The lack in conservation areas is a global problem. Of 85% of the world’s threatened vertebrates only 17% occur in any conservation area (Venter et al., 2014). A similar picture is found for huemul where current protected areas are inadequate. Originally though, the current protected areas were based on guidelines available at the time (Armesto et al., 1998), but unfortunately these guidelines no longer meet requirements for huemul conservation. In addition, animals might use less suitable habitats when human disturbance is reduced (Laliberte & Ripple, 2004). Thus, some lower suitability areas, particularly forest plantations, have shown that they can be favorable environments for huemul as long they are subject to specific management conditions (Sandvig et al., 2016).
Conservation of flag and umbrella species like huemul, that are predicted to be affected by climate change, could serve broader conservation actions, by protecting highly vulnerable environments or ecosystems associated with them (Forrest et al., 2012). The conservation of huemul and its habitat will help protect ecosystems associated with the southern Andes, mainly the Valdivian Ecoregion,–an important biodiversity hotspot (Olson & Dinerstein, 2002; Lara et al., 2009).

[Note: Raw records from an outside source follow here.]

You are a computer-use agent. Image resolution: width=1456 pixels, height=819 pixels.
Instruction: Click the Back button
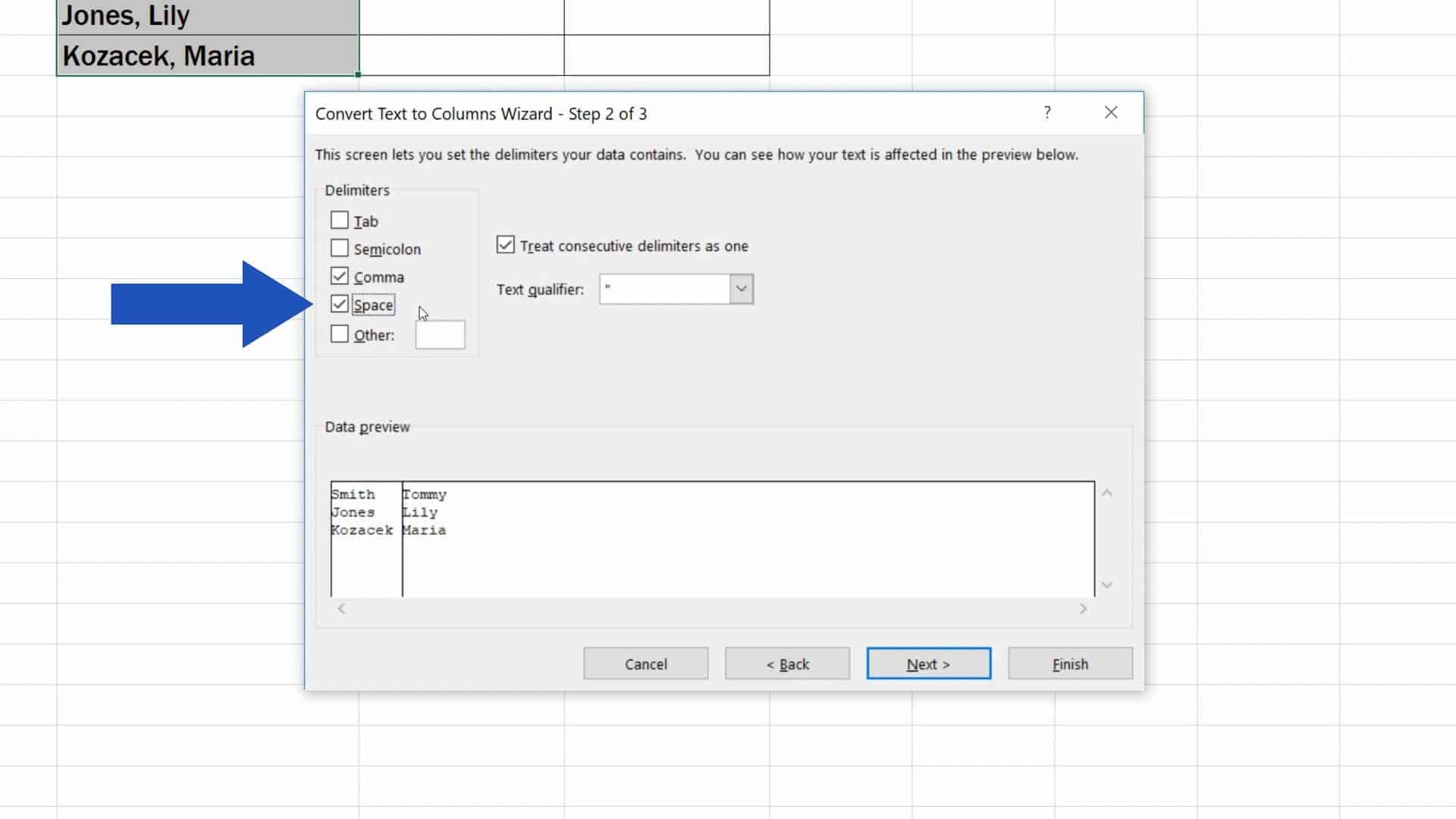pos(787,663)
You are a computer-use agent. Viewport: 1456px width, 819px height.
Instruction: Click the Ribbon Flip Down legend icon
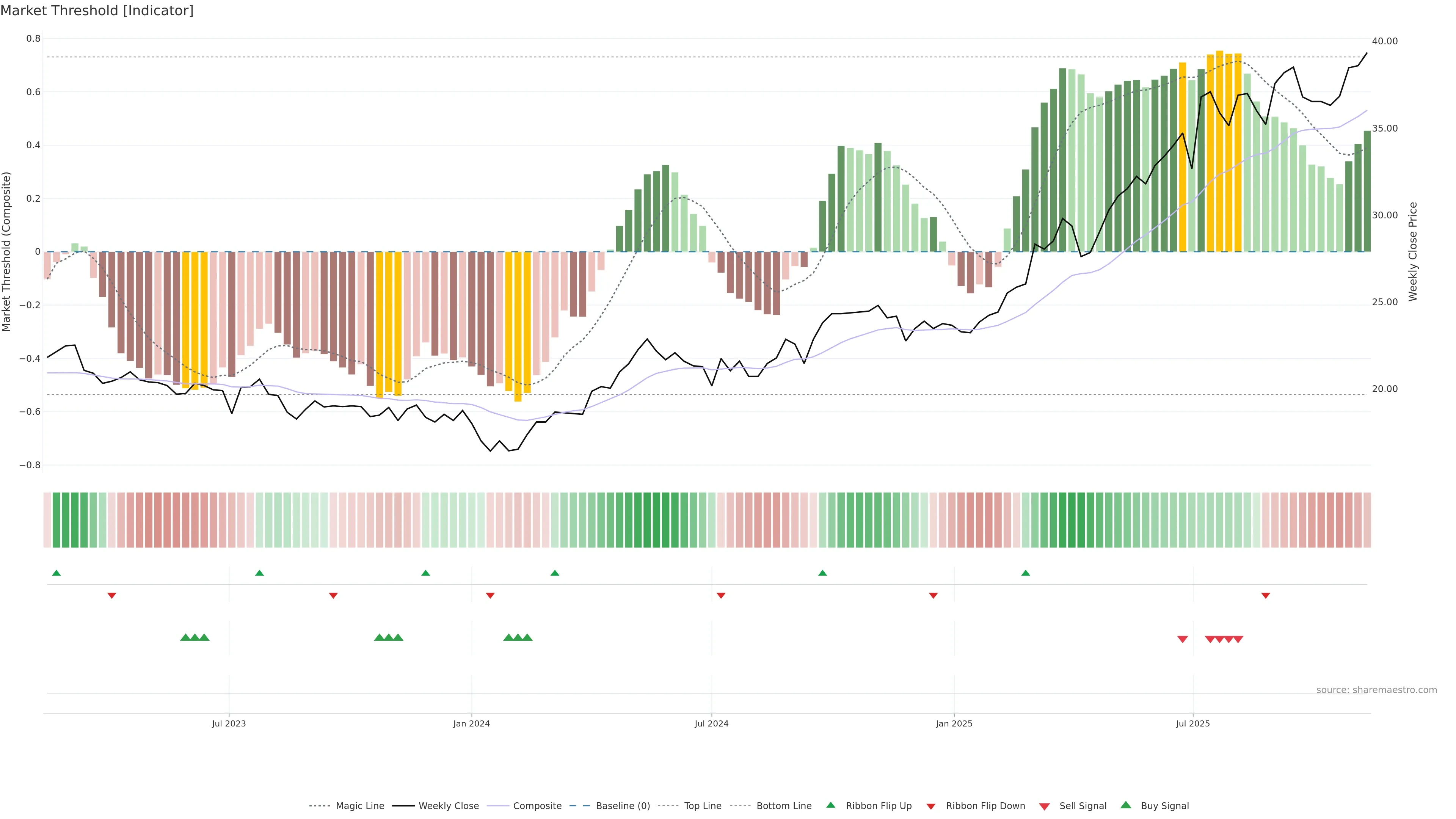click(931, 806)
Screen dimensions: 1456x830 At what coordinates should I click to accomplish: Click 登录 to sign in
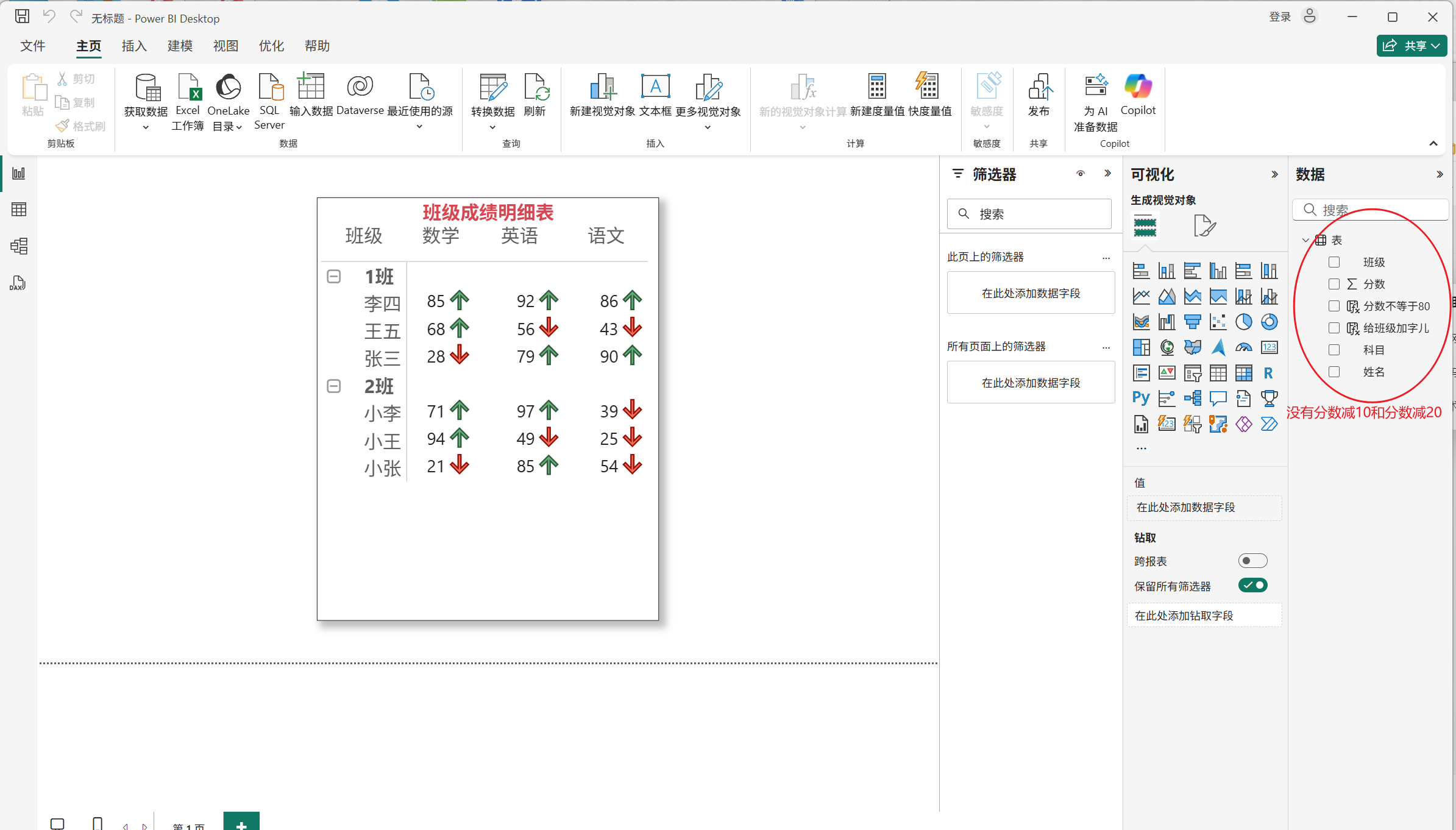[1280, 17]
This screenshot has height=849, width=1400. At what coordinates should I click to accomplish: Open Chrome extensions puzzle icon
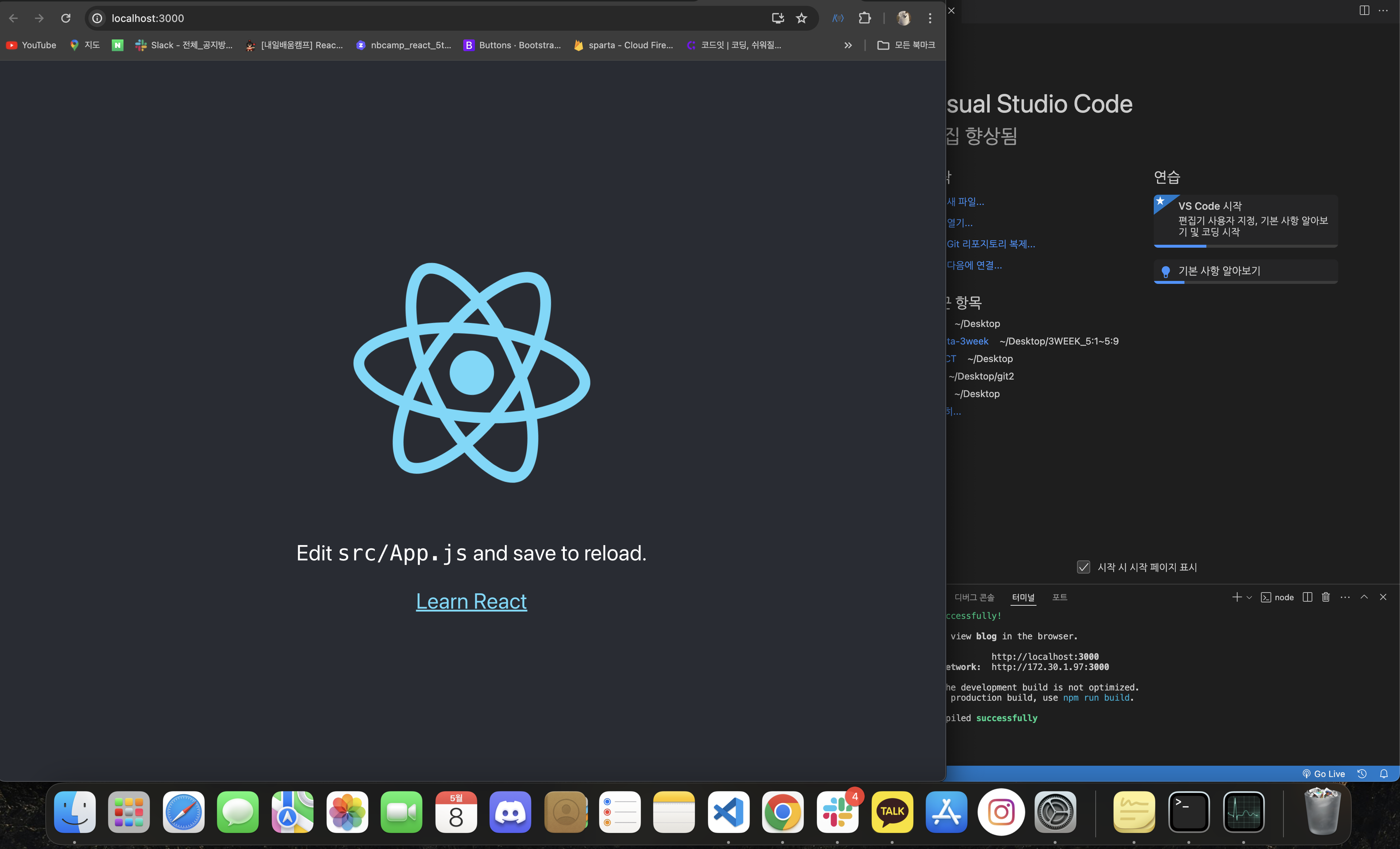point(864,18)
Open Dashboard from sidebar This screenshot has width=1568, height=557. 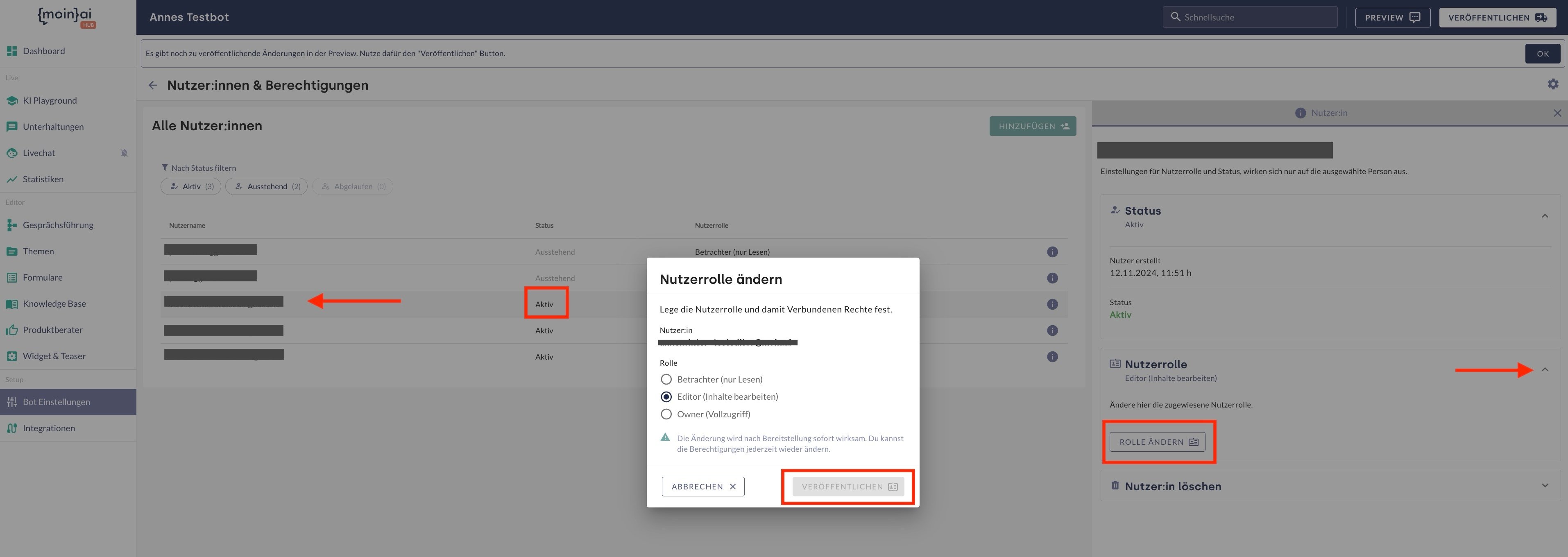44,51
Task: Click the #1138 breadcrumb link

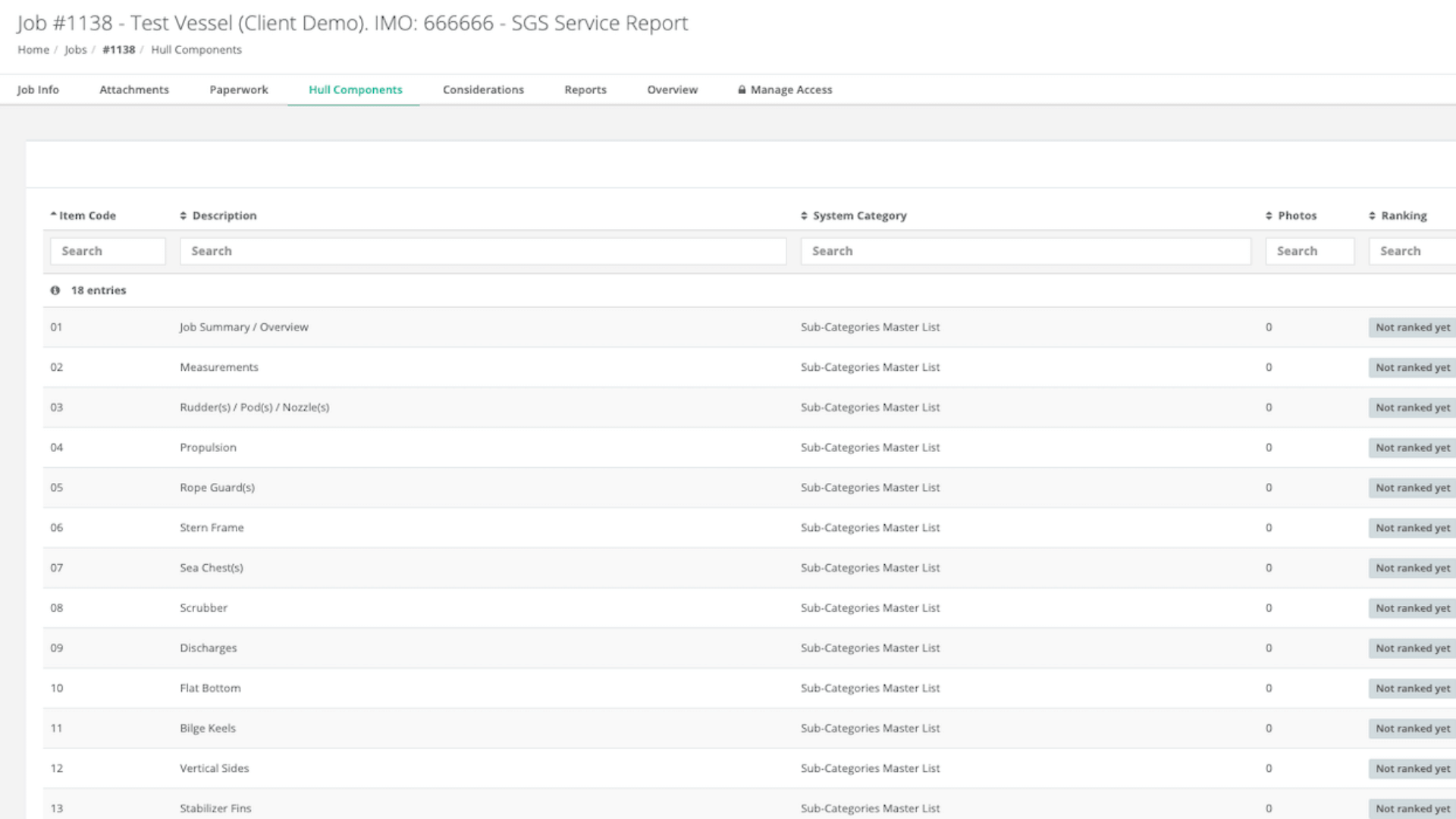Action: [118, 50]
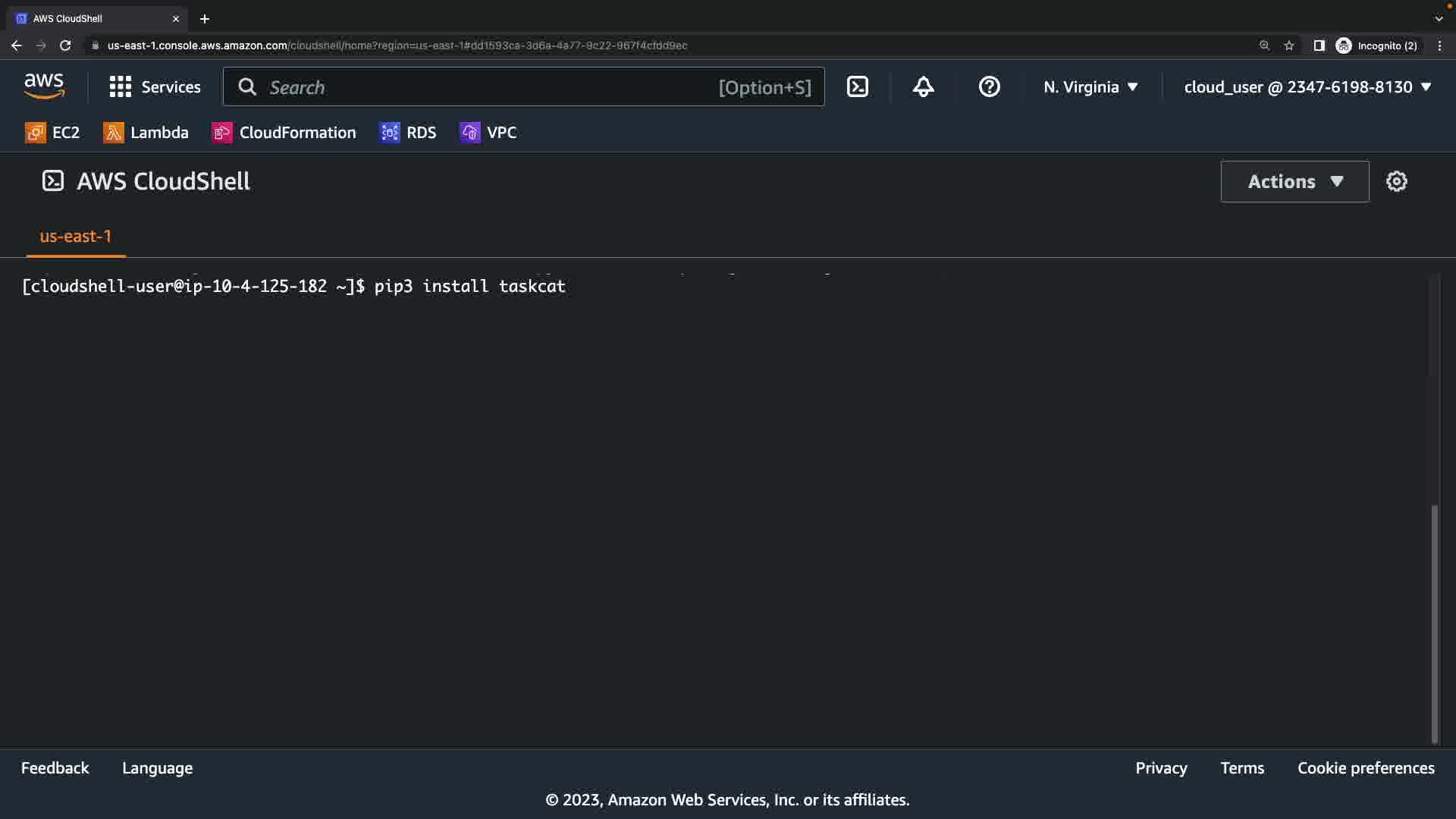This screenshot has width=1456, height=819.
Task: Go to CloudFormation from favorites bar
Action: coord(284,133)
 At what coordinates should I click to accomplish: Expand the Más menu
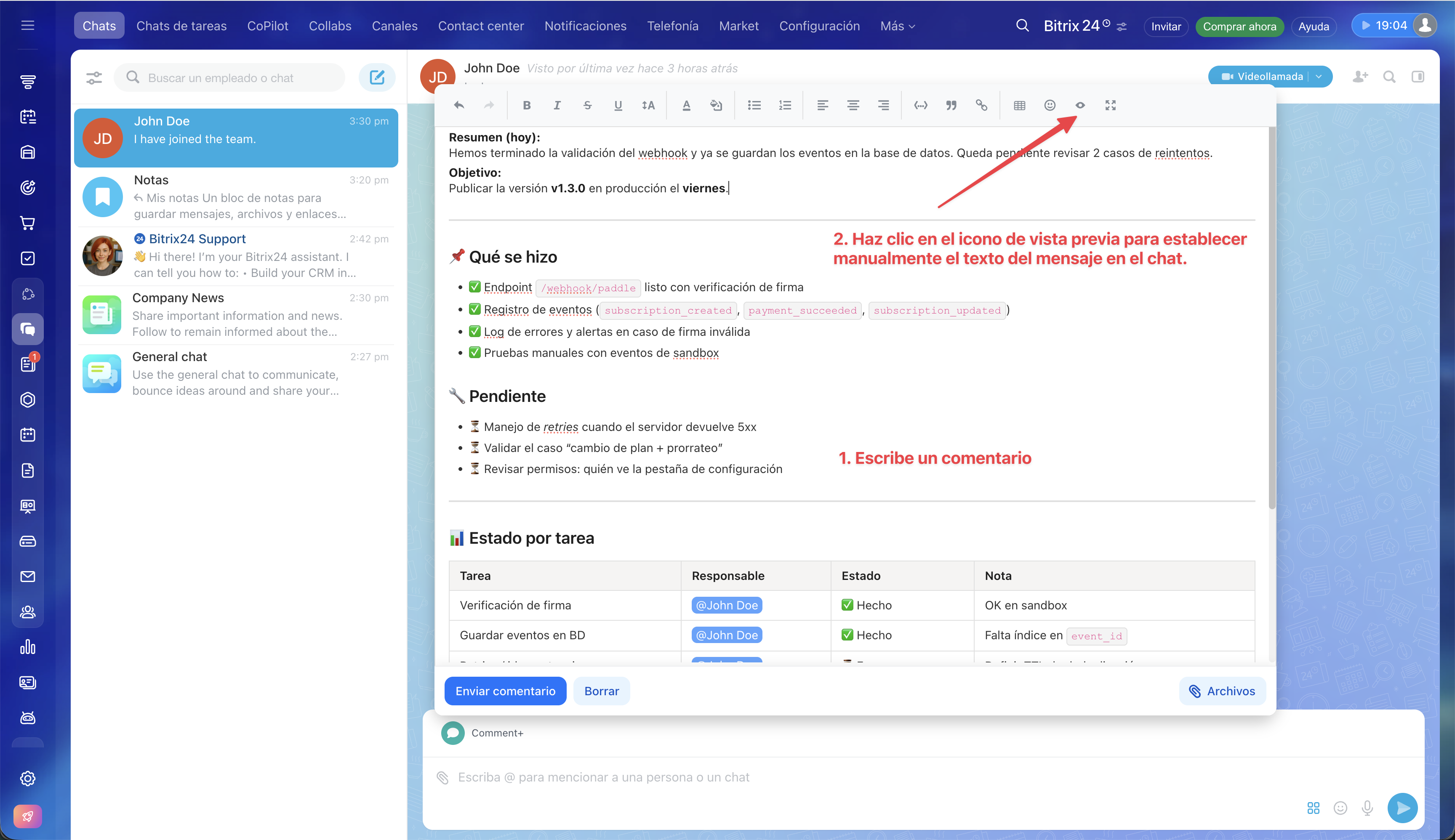tap(898, 26)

To address huemul conservation and probable effects of climate change, conservation recommendations should focus on areas that currently have no or a low degree of protection, but which have a high potential for suitable huemul habitat in the future. For example, areas between Puelo and General Carrera Lakes, and the western portion of Muñoz-Gamero peninsula are a priority because they are sites predicted by our model to be less affected by climate change in terms of their suitability for this deer.
It is also advisable to establish management strategies for areas of lower suitability where there are current known huemul populations, and in areas contiguous with them to allow connectivity among populations. Areas like Nevados de Chillán, for example, could be strongly impacted by climate change, so the protection of lower quality habitat in this region will allow huemul movements, which will probably be crucial for the persistence of this isolated population.
The future of conservation areas worldwide will face climate change challenges, where resilience of conservation sites to these effects will be crucial for the management of endangered species (Pringle, 2017). Thus, the identification of those resilient sites plus buffer zones around those protected areas will be a priority in order to promote connectivity between them (Xun, Yu & Wang, 2017), or even modify productive area management strategies to make them suitable for wildlife.